けれど、ドアの向こうからは、なんの反応もない。
「おーい、弩、出てこいって。制服もパンツも、真っ白に洗い上がってるぞ」
洗い上がった洗濯物を届けにきた。
これから、ヨハンナ先生の婚約者(偽の)として、先生の実家に行くから、その前に洗濯を済ませて、洗い上がった分を持ってきたのだ。

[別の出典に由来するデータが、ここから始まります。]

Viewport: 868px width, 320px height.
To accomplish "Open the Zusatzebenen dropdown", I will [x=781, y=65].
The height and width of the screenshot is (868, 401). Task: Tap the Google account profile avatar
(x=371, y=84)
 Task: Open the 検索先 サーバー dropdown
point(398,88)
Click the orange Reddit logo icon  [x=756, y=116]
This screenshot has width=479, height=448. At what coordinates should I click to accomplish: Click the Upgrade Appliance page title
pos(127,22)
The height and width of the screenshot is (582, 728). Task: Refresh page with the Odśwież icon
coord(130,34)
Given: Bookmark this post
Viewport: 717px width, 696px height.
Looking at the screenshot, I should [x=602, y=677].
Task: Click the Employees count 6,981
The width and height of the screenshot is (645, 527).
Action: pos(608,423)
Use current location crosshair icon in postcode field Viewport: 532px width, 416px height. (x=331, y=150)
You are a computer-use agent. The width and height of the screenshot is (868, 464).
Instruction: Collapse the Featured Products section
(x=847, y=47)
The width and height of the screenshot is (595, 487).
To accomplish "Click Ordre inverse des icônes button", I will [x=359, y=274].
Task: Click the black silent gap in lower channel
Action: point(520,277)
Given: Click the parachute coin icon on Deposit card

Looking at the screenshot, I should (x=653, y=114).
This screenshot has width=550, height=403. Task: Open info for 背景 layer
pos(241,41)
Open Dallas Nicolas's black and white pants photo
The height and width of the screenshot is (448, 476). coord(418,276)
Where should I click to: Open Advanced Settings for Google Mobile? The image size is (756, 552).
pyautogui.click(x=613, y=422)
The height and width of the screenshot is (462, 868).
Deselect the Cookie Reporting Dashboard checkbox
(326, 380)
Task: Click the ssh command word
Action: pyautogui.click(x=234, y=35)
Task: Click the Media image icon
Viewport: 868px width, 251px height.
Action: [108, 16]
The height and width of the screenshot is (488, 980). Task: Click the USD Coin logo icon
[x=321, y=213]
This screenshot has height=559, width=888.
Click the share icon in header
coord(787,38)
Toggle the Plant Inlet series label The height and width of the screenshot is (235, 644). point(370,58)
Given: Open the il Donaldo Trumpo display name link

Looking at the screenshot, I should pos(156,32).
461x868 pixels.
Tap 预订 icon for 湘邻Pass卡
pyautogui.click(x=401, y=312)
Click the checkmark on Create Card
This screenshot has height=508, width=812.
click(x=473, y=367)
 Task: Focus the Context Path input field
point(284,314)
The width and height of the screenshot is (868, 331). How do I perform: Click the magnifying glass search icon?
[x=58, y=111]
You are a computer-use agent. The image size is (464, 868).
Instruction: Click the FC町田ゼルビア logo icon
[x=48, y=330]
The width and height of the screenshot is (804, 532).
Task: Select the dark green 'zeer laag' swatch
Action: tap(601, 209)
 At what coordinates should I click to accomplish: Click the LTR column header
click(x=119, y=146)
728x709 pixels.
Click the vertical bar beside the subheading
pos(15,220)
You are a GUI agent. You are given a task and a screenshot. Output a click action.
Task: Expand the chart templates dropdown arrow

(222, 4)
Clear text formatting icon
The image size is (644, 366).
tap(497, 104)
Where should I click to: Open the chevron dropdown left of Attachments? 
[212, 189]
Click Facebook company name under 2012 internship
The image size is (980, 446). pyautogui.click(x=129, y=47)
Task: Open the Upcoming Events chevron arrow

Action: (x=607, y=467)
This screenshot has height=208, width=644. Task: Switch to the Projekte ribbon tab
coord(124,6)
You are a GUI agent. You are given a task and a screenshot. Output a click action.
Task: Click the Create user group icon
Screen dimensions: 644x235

他の寄宿生の部屋には届け終わったのに、弩の部屋には鍵がかけられていて、入れない。
「先輩、どうしたんですか?」
何度もドアをノックしていたら、廊下の向こうから来た萌花ちゃんに声を掛けられた。
「弩が、部屋に籠もって鍵かけてるんだよ。何度声を掛けても、返事をしてくれない」
僕が言うと、萌花ちゃんが「ちょっといいですか」と断って、弩の部屋のドアをノックする。
「弩さん、私だよ、萌花だよ。開けて」
萌花ちゃんが代わって声を掛けた。
ところが、弩は仲良しの萌花ちゃんの呼びかけにも、応えない。
「弩さん」
「弩!」
二人で何度声を掛けても、反応がなかった。
「それより先輩、時間いいんですか? もう、出発でしょ? もう、ヨハンナ先生も準備できてるみたいでしたけど」
萌花ちゃんが言う。
「ああ、そうなんだけど……」
玄関の壁掛け時計で見て、出発の11時が迫っているのは、分かっていた。
「洗濯物は私が後で渡しておきますから、先輩は行ってください」
「それじゃあ、お願いしようかな」
「はい、そうしてください」
僕は、洗濯物を萌花ちゃんに渡す。
「弩、それじゃあ、行ってくるから」
僕はドアの向こうに呼びかけた。
もちろん、反応はない。
「それにしても、弩はなんで、臍を曲げてるんだろうな」
僕が零すと、萌花ちゃんは僕をまじまじと見て、呆れたような顔をする。
「先輩………分からないんですか?」
「うん、全然」
「本当に、分からないんですか?」
「ああ、まったく」
「失礼な言い方しますけど、先輩は鈍すぎです。すごく鈍感です」
萌花ちゃんが、そんなことを言う。
わけがわからない。
食堂では、すでに準備を整えたヨハンナ先生が待っていた。
「塞君、悪いね。それじゃあ、そろそろ出ようか」
先生が言う。
先生は、白いボトルネックのニットに、黒いパンツ、グレンチェックのコートという、さっぱりとした服装をしていた。
一方、その婚約者役の僕は、制服のブレザーだ。
高校入学の時に買ってもらった一張羅のスーツで行くことも考えたけど、背伸びして大人っぽい格好をするより、着慣れた制服のほうがいいだろうというのが、寄宿生と主夫部で話し合った結果だった。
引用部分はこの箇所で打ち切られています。